D. U.S. Judicial Developments

A multitude of climate change lawsuits continued to move through the U.S. courts in 2023, including those filed by states and local government entities. Most cases are still in the procedural stage; however, some rulings have been made on choice of venue.

Over the past few years, several states filed climate change litigation against oil and gas companies. The companies are trying to remove the climate cases to federal venues. Courts generally are deciding the cases should remain in state court; and the Supreme Court is denying petitions for writ of certiorari.

Additional decisions have been rendered by federal circuit courts, in suits brought by county and local governments, concerning remands to state court.

II. International Sustainability Reporting Requirements

A. International Financial Reporting Standards Sustainability Reporting Standards S1 and S2

In response to demands for a comprehensive global baseline of sustainability disclosures, the International Financial Reporting Standards Foundation (IFRS Foundation) formed the International Sustainability Standards Board (ISSB) in 2021. On June 26, 2023, to help companies avoid duplicative reporting, the ISSB issued its first two sustainability reporting standards, IFRS S1 General Requirements for Disclosure of Sustainability-related Financial Information and IFRS S2 Climate-related Disclosures. Both standards require an entity to disclose information that “is useful to users of general purpose financial reports in making decisions relating to providing resources to the entity.” This includes sustainability and climate-related “risks and opportunities that could reasonably be expected to affect the entity’s cash flows, its access to finance or cost of capital over the short, medium or long term.” The mandatory application of these standards depends on each jurisdiction’s endorsement or regulatory processes.

B. The E.U. Corporate Sustainability Reporting Directive (CSRD)

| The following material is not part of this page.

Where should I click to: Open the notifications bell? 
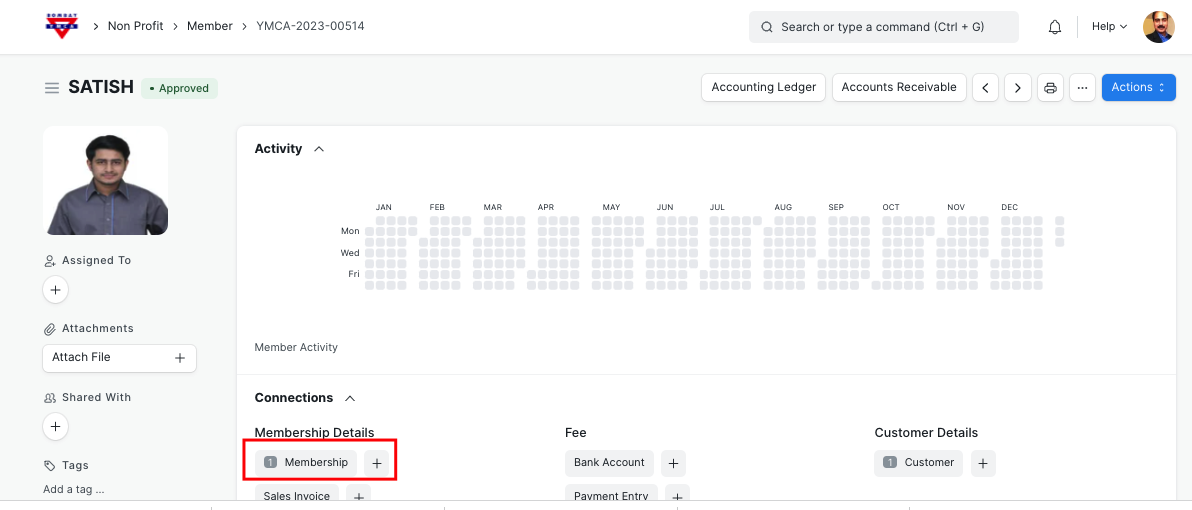pyautogui.click(x=1054, y=27)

The European Union’s Corporate Sustainability Reporting Directive (CSRD) took effect on January 5, 2023. For companies falling within the scope of the CSRD, including many non-E.U. companies, the directive requires disclosure of qualitative and quantitative information related to their environmental, social, and governance impacts based on a double materiality assessment that will eventually inform the development of a strategic business plan. The CSRD aims to standardize climate reporting globally, increase transparency, and minimize greenwashing.

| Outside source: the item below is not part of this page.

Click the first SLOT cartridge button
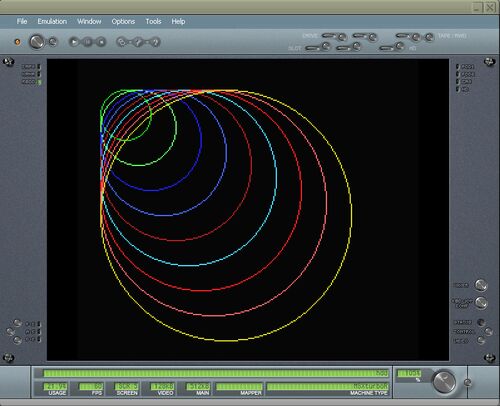 (326, 46)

The first step of the CSRD reporting process is to conduct a double materiality assessment, which requires (1) a financial materiality assessment of the impact sustainability matters have on operations and (2) an impact materiality assessment evaluating each step in the company’s value chain for the impact on the planet and society. Value chain mapping will be especially challenging for businesses with a global reach or complex product lines. Finally, the CSRD introduces third-party assurance and audit requirements for certain aspects of disclosed information. The scope of the CSRD is wide-reaching and has the potential to affect global companies with activities in the E.U., requiring companies worldwide to evaluate if or when they will be subject to the CSRD as it is applied in four stages between 2024 and 2028.